Notwithstanding the rules that in death cases the plaintiff is not held to as high a degree of proof of the cause of action as where an injured plaintiff can himself describe the occurrence ( Noseworthy v. City of New York, 298 N.Y. 76, 80) and that reasonable inferences may be drawn from the evidence to make out a prima facie case ( Wank v. Ambrosino, 307 N.Y. 321, 323-324), nevertheless, the inferences must be drawn from facts necessary to establish the cause of action — i.e., negligence and proximate cause. ( Cole v. Swagler, 308 N.Y. 325, 329; Boyce Motor Lines v. State of New York, 306 N.Y. 801.)

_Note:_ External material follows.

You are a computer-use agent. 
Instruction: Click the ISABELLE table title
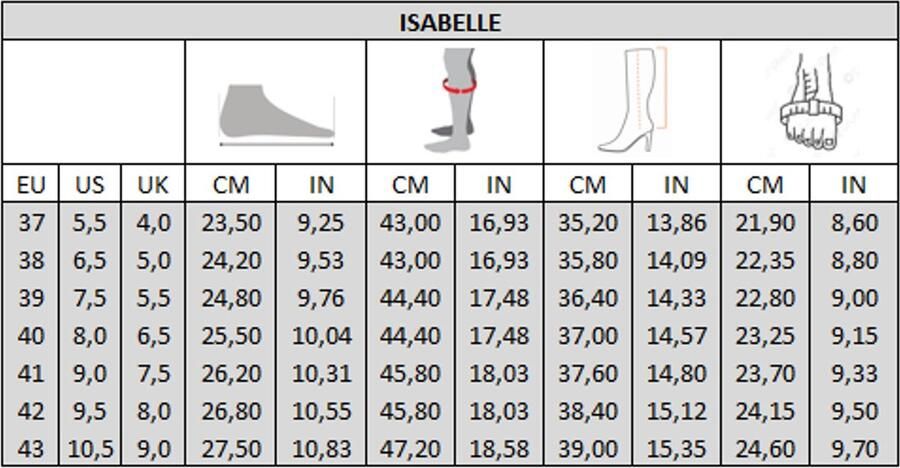[450, 22]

Accepting the testimony of the plaintiff's witness at its face value, any inferences drawn from it, such as: continuance in an unlawful course; excess speed as inferred from estimated elapsed time or creation of an emergency situation, constitute at best unproved assumptions, which in the absence of other evidence might be sufficient to warrant submitting the case to the jury. But there was no plaintiff's evidence to explain how the decedent driving the westbound car moved over to the wrong side of the road. The presence of a car on the wrong side of a road cannot be anticipated without prior warning. ( Meyer v. Whisnant, 282 App. Div. 930, affd. 307 N.Y. 396.) Such inferences as may be drawn from the testimony of the plaintiff's witness, fail to establish logically that the proximate cause of the accident was due to the negligence of the individual defendant.

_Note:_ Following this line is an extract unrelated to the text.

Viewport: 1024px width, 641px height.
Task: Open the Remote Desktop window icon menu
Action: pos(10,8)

Moreover, verdicts contrary to the actual physical facts as disclosed by properly authenticated and unimpeachable photographs have been set aside. (Busch, Photographic Evidence, 4 De Paul L. Rev. 195, 200, citing Hartley v. Rodd Lbr. Co., 282 Mich. 652; Mobile O.R. Co. v. Bryant, 159 Miss. 528; Lessig v. Reading Tr. Light Co., 270 Pa. 299.) Such evidence has its own independent probative value. (Gardner, The Camera Goes to Court, 24 N. Car. L. Rev. 233; 3 Wigmore on Evidence, § 792a, 1955 Pocket Supp., p. 54; Boyarsky v. Zimmerman Corp., 240 App. Div. 361.) The photographic exhibits in this case absolutely rebut the unproved assumptions made by the plaintiff. The exhibits confirm in every respect the testimony of Matzen, the eyewitness to the collision. Faced with such factual evidence as opposed to the unproved assumptions, we cannot as a matter of law find that the plaintiff made out a prima facie case.
In Betzag v. Gulf Oil Corp. ( 298 N.Y. 358, 364), we said: "where, as in this case, the complaint has been dismissed on the law, we are required to give `the plaintiff the benefit of every favorable inference which can reasonably be drawn' from facts proven". The evidence here contains facts from which no clear reasonable inference can show (as the Appellate Division said) "negligence by defendants causally connected with the collision". The verdict could only be reached by a series of suppositions or the piling of inference upon inference successively, adding up only to a conclusion founded on pure conjecture — a conclusion contradicted by the photographs, "the perfect witness — an eye-witness who cannot forget and whose memory cannot be distorted". (24 N. Car. L. Rev. 235.) The substitution of speculation in place of, and in disregard of, proof is not in law sufficient to support a finding that the plaintiff had made out a prima facie case.
The judgment appealed from should be affirmed.
DESMOND, DYE and FROESSEL, JJ., concur with CONWAY, Ch. J.; BURKE, J., dissents in an opinion in which FULD and VAN VOORHIS, JJ., concur.
Judgment of Appellate Division reversed and that of the Trial Term reinstated, with costs in this court and in the Appellate Division.